2018’in üzerinden koskoca 5 sene geçmiş. Bunca zaman içinde böyle bir düzenek, çalışır bir network kuramamak, uygun insan gücünü hazırlamamak fiyasko değil de nedir?
Beş yılda başarılamayan şeyin iki hafta içinde toparlanacağına inanmak mümkün mü?
Hem de ittifak ortaklar arzuladıkları oranda milletvekili çıkarmış, unlarını elemiş, alacaklarını almışken?
Bu zihniyet Güneydoğu’daki sandıkları nasıl koruyacak?
Bir küçük ilave: YSK’nın başındaki Ahmet Yener ile Sayıştay’ın başındaki Metin Yener kardeş ve bu kardeşler Erdoğan’a çok yakın bir ailenin üyesi.
Şu bilgiyi de sıkıştırmama müsaade ediniz lütfen: Onursal Adıgüzel’in eşi Elif Duygu, Sabah gazetesi yazarı Mahmut Övür’ün yeğeni.
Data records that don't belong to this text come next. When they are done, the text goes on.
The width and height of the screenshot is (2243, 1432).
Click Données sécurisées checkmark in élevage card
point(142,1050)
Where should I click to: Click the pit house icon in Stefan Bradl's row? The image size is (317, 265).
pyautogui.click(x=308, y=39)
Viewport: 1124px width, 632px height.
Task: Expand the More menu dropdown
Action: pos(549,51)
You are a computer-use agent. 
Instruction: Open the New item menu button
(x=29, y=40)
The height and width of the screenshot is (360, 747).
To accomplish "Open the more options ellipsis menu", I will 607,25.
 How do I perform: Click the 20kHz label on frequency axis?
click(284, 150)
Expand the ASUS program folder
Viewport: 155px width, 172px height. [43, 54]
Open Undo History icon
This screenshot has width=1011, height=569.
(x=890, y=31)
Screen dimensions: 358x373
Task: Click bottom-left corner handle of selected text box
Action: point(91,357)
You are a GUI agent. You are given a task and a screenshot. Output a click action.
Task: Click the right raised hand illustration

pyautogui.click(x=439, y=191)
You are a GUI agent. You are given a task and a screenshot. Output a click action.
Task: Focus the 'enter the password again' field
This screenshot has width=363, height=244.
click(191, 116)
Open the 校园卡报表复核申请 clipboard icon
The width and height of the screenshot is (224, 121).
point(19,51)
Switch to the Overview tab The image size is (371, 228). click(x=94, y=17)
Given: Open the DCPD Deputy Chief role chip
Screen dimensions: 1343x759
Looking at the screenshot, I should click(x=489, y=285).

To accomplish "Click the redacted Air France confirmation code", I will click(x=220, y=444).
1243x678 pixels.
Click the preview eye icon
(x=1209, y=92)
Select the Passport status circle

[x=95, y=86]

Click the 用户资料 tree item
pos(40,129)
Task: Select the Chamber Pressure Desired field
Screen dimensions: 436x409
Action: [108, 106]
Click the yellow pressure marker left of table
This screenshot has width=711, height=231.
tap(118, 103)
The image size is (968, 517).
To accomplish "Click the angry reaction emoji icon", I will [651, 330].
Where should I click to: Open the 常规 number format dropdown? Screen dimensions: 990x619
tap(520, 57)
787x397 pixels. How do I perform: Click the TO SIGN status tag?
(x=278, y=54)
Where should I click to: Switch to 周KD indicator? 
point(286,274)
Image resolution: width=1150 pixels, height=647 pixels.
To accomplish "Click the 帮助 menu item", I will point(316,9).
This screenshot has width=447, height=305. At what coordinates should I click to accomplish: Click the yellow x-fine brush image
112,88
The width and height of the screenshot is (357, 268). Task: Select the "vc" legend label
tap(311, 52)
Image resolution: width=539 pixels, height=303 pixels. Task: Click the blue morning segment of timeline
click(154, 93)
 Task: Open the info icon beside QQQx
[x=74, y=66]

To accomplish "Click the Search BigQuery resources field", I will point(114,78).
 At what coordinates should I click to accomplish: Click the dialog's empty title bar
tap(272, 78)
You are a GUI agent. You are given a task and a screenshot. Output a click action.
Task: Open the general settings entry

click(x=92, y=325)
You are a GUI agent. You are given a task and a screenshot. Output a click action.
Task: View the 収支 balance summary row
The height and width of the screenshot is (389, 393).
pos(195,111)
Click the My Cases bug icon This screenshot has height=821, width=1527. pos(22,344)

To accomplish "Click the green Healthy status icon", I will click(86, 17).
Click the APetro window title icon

Mahmut Övür ise Süleyman Soylu ile yakın.
Aslında kimin eli kimin cebinde hadisesi.
Bu hadiseyi bir de Tuncay Özkan üzerinden süslemek var ki… Pastayı tadından yenmez hale getirir. Ancak bir yaş pasta sevmez olarak bunu bir başka yazıya saklıyorum.
***
Çıplak bir gerçek var: Erdoğan kişisel oy oranını korudu. Yüzde 49’u geçen oy oranı yüzde 50-55 civarında aldığı oy oranının biraz altında da olsa fark etmez; radikal bir değişiklik yok, 20 yılın iktidar yorgunluğuna rağmen.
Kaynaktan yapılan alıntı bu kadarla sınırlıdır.